Work to complete
Print out each record below, unaltered and complete, without its images.

Data provided
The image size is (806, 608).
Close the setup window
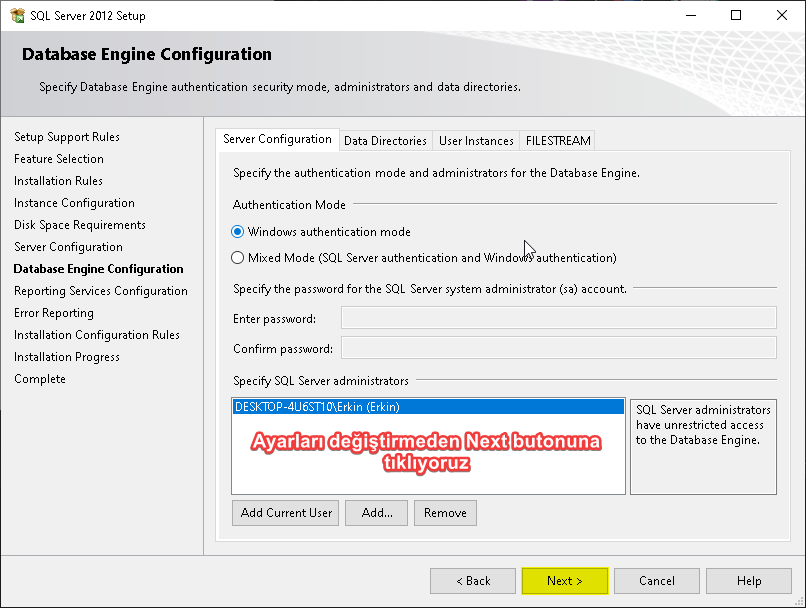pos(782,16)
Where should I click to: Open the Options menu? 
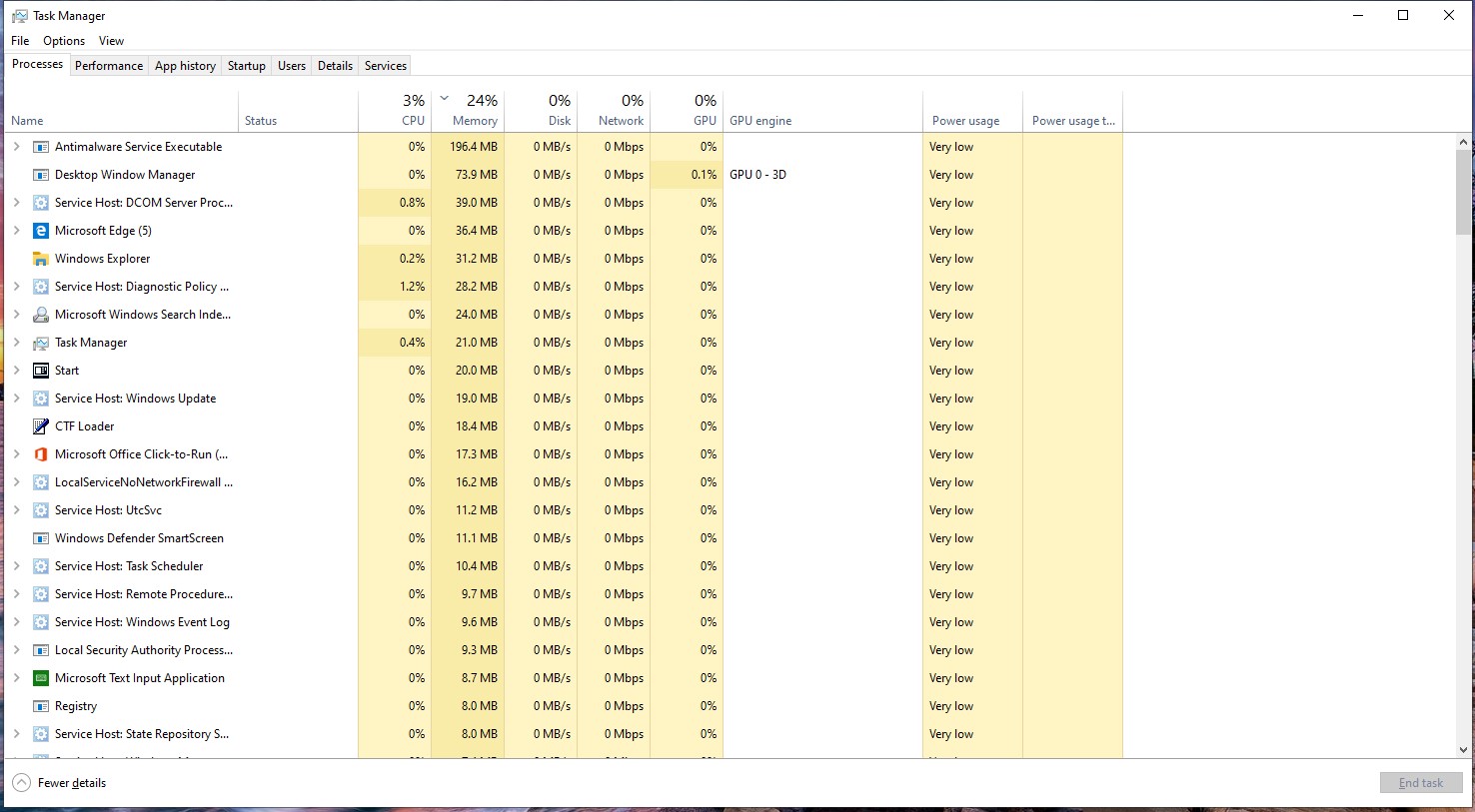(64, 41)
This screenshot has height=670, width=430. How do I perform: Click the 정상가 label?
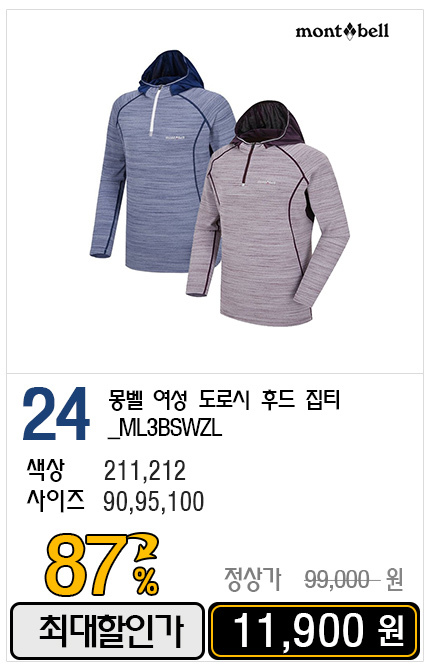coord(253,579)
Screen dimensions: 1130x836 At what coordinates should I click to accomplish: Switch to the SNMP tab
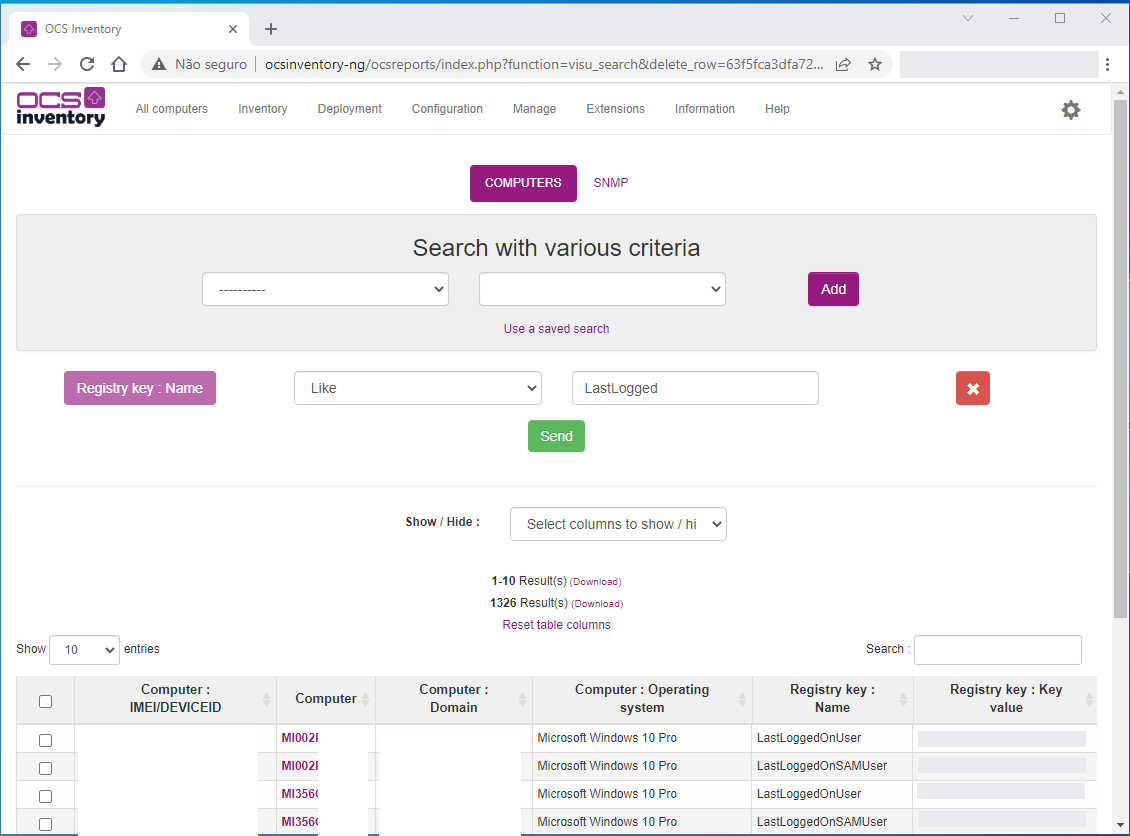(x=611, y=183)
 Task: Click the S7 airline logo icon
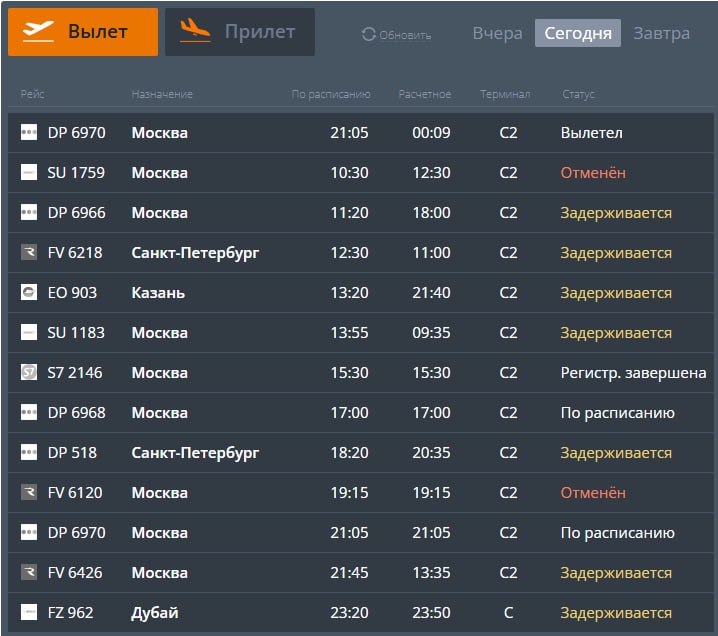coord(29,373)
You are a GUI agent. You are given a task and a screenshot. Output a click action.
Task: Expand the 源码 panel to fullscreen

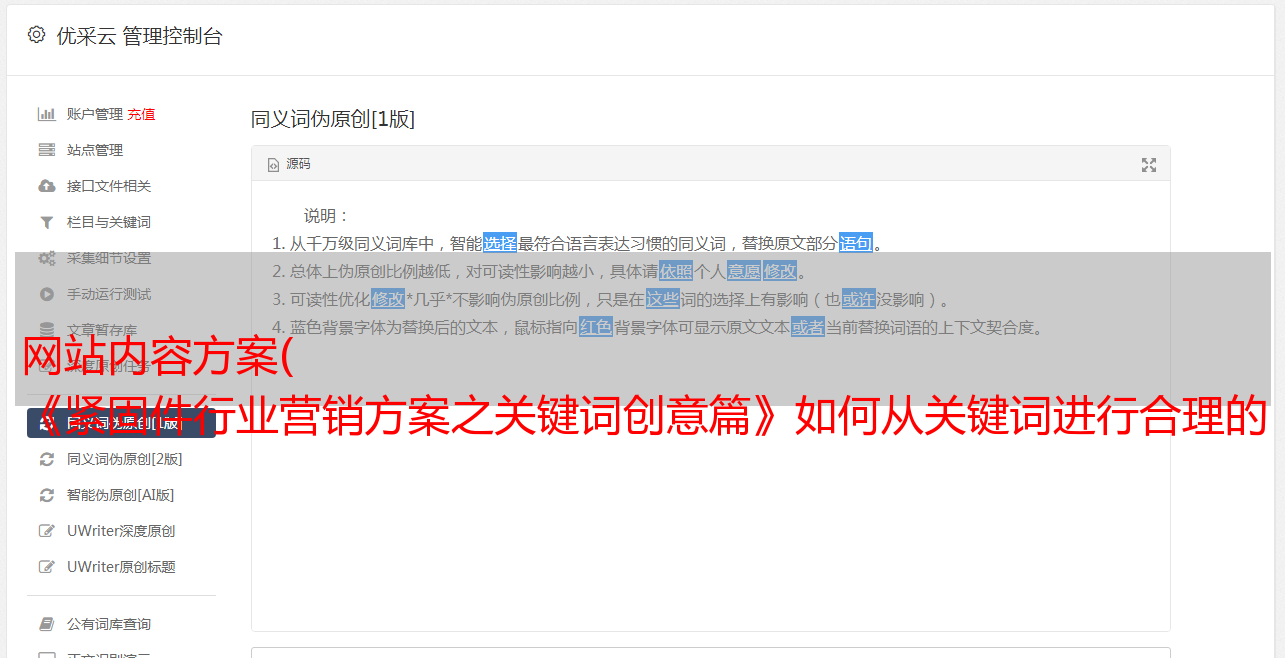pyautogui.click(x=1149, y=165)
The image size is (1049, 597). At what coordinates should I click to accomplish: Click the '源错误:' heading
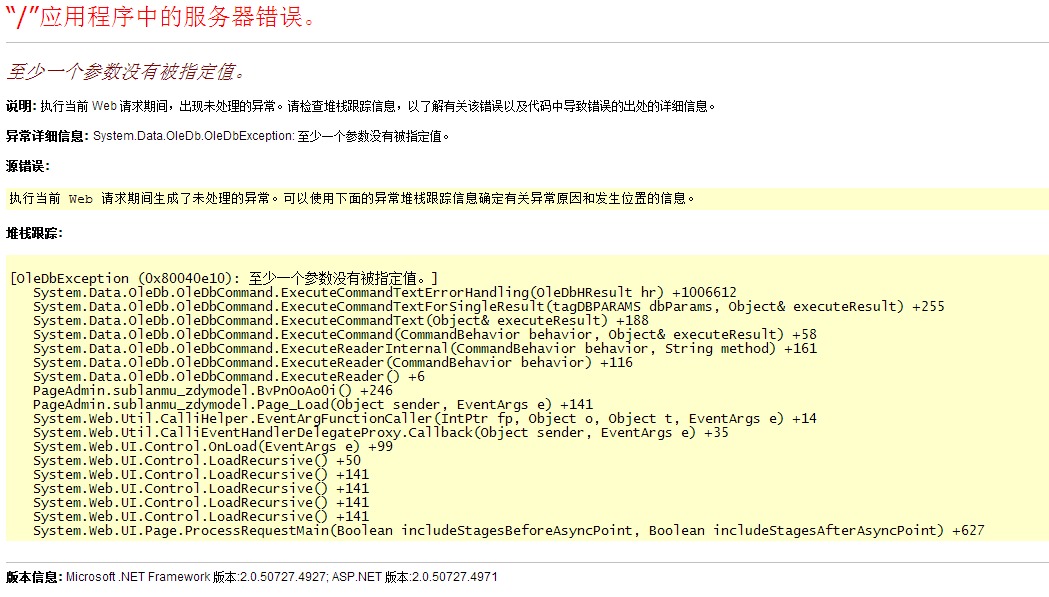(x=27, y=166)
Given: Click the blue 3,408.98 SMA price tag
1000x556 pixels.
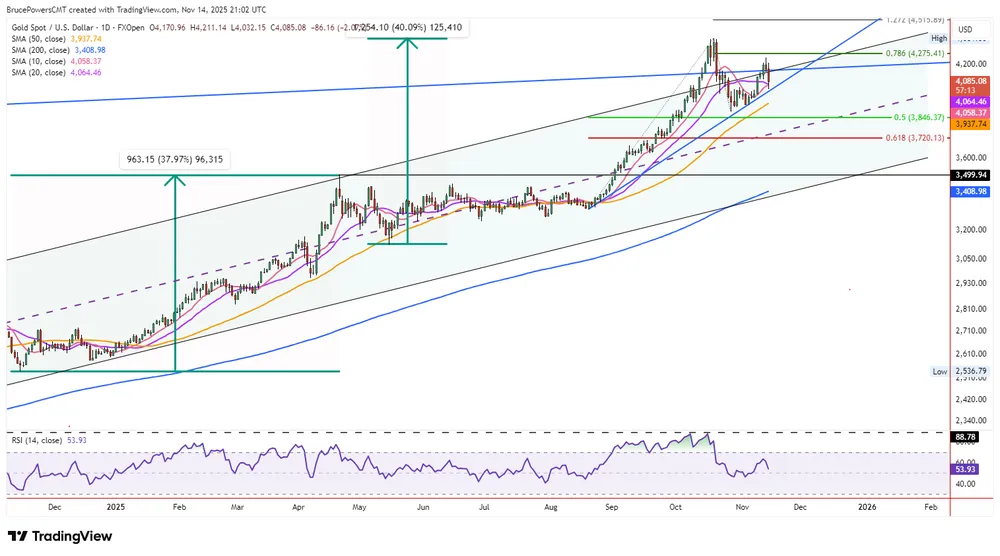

Result
The image size is (806, 608).
Close the setup window
pos(782,16)
Where should I click to: Open the Options menu? 
(64, 41)
This screenshot has height=670, width=430. How do I perform: Click the 정상가 label?
coord(253,579)
Screen dimensions: 1130x836 At what coordinates should I click to accomplish: Switch to the SNMP tab
(x=611, y=183)
 Task: Click the S7 airline logo icon
coord(29,373)
You are a GUI agent. You are given a task and a screenshot. Output a click action.
Task: Expand the 源码 panel to fullscreen

pyautogui.click(x=1149, y=165)
The image size is (1049, 597). At what coordinates should I click to accomplish: Click the '源错误:' heading
(x=27, y=166)
Given: Click the blue 3,408.98 SMA price tag
1000x556 pixels.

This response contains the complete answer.